Created an attachment (id=41822)
 --> (https://bugzilla.kernel.org/attachment.cgi?id=41822)
Crash debug logs related to the kernel panic

The panic and all associated crash debug logs are attached along with the dump
of the inode, superblock structure and the address_space mapping at the time of
the panic from a crash session on the vmcore.

It was first reproduced by my daughter. The trick I am told is to pull the USB
cable while the daddy is at work :-)

Its consistently reproducible when I run our product stack with our
applications sand-boxed to a USB drive (mount-binded) and pulling the USB drive
while they are running. The panic is a result of the inodes bdi (backing device
info) pointer going NULL while the inode state is I_DIRTY. The superblocks bdi
pointer for the "ext4" superblock type is NULL. The panic in the attachment
shows that the kernel was trying to resolve a write-protected page fault on a
mmapped page with the USB as the backing storage. There appears to be a race
with sd_remove resulting in ext4 superblock bdi being invalidated with a
parallel write to the mmapped page in the backing store. Wondering how the ext4
superblocks bdi was invalidated/NULL while the inode's being dirtied.

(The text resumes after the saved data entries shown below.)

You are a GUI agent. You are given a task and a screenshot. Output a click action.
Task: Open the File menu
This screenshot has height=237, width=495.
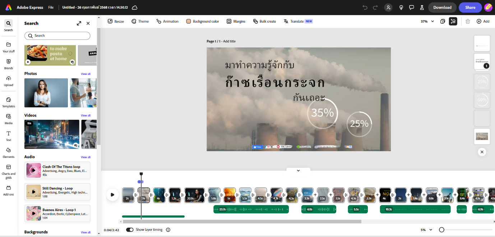pyautogui.click(x=51, y=8)
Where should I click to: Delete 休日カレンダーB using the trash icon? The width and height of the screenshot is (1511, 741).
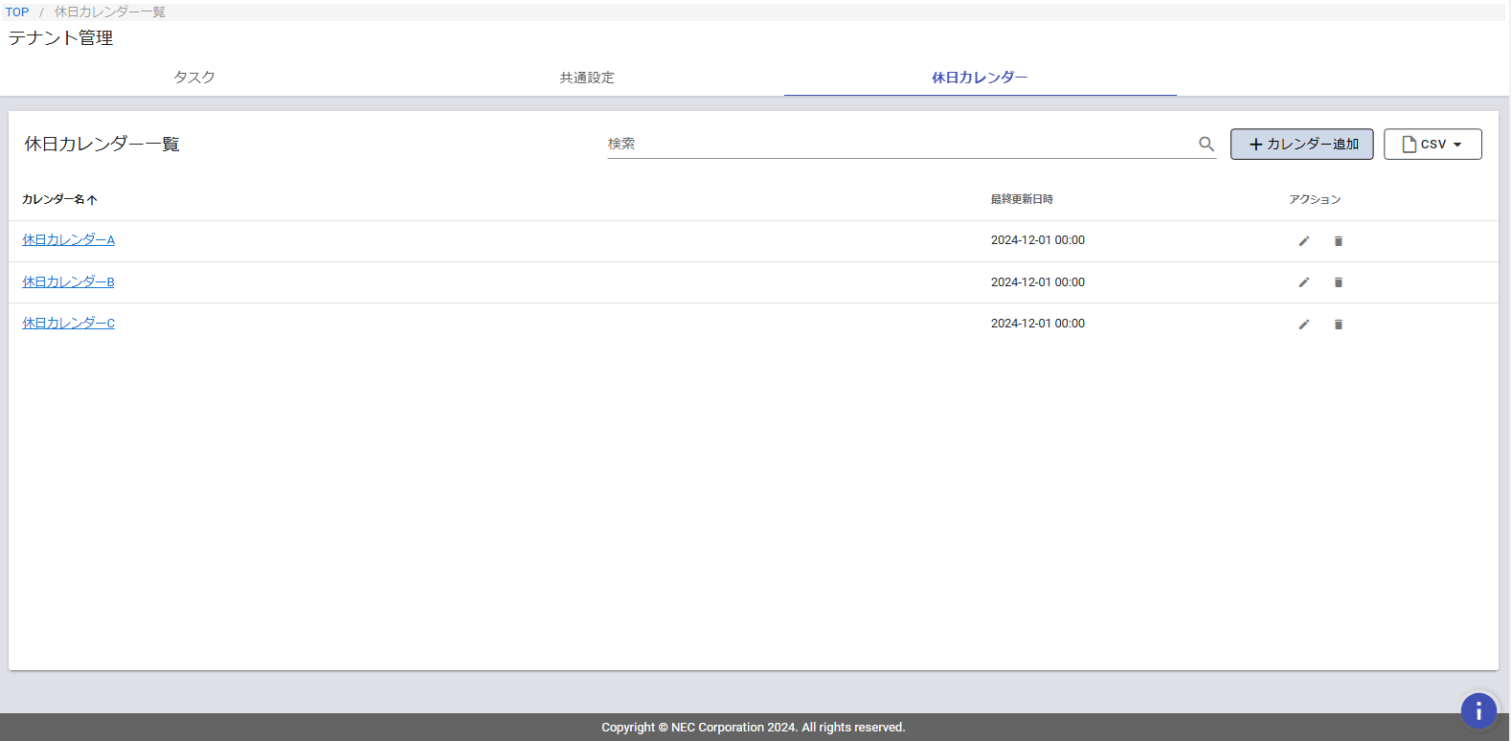(x=1338, y=282)
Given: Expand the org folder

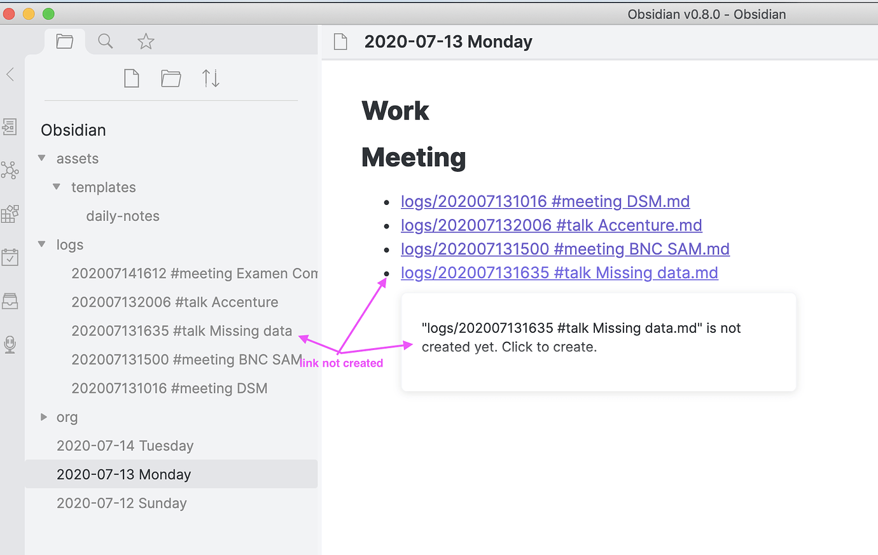Looking at the screenshot, I should pyautogui.click(x=43, y=417).
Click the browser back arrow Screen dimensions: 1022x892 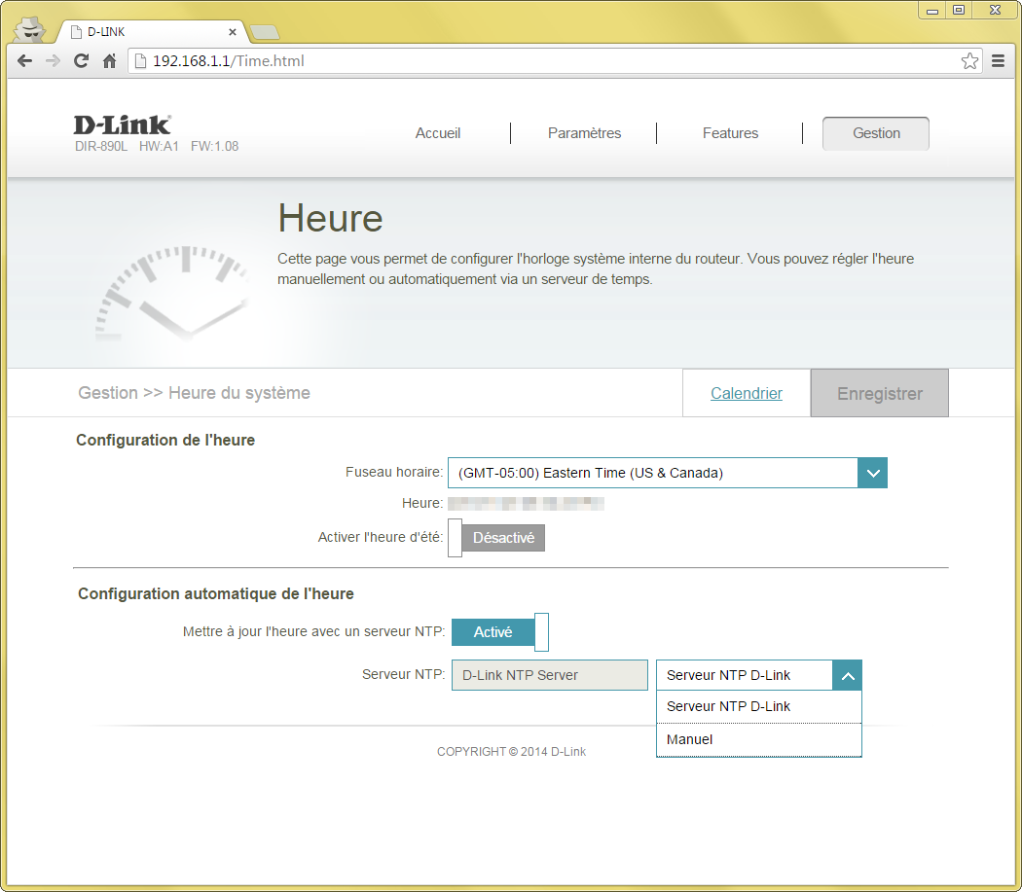[x=24, y=60]
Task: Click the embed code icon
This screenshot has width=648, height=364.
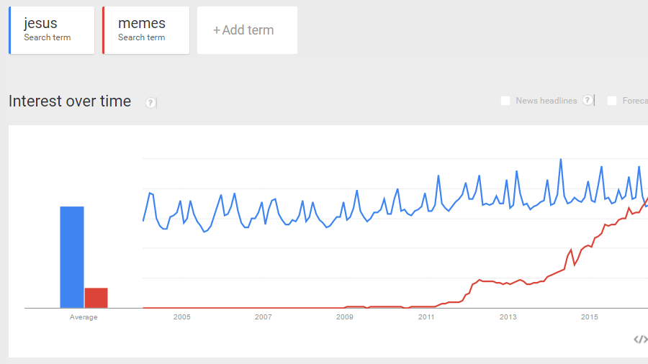Action: coord(640,340)

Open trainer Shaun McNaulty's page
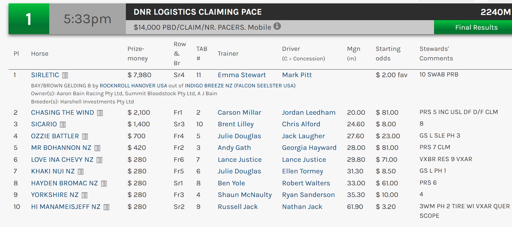coord(245,195)
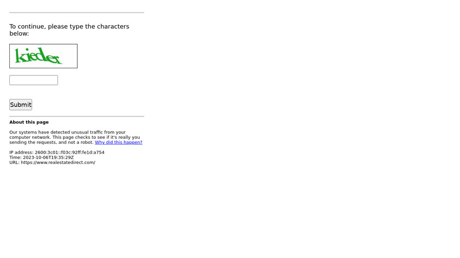This screenshot has height=258, width=460.
Task: Click the CAPTCHA answer text field
Action: tap(33, 80)
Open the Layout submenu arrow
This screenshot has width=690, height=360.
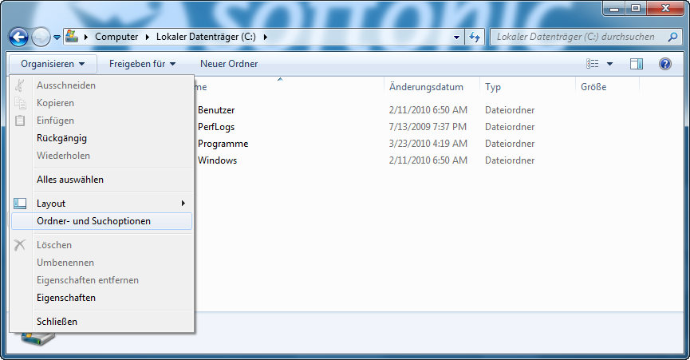point(183,204)
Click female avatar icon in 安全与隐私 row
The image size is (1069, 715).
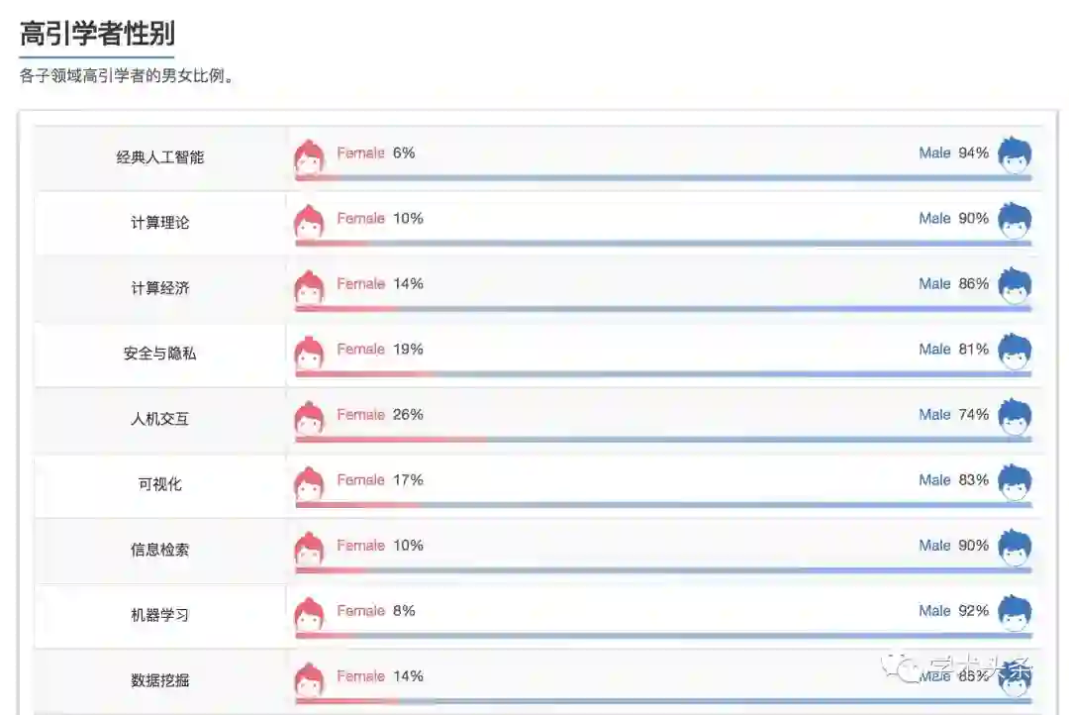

An effort to reproduce the problem outside our product stack where it is
consistently reproducible is not successful yet: https://gist.github.com/757928
Though I did hit UNINTERRUPTIBLE task hang warnings when I run the above
test-code and remove the USB drive while the writes were being fired from the
test. 
Some of the child processes that write to the disk remained in "D" or
uninterruptible state FOREVER after the USB device was forcefully ejected. 
They appear to be stuck in ext4 journalled write. The backtrace for all the
uninterruptible tasks are also part of the crash debug attachment.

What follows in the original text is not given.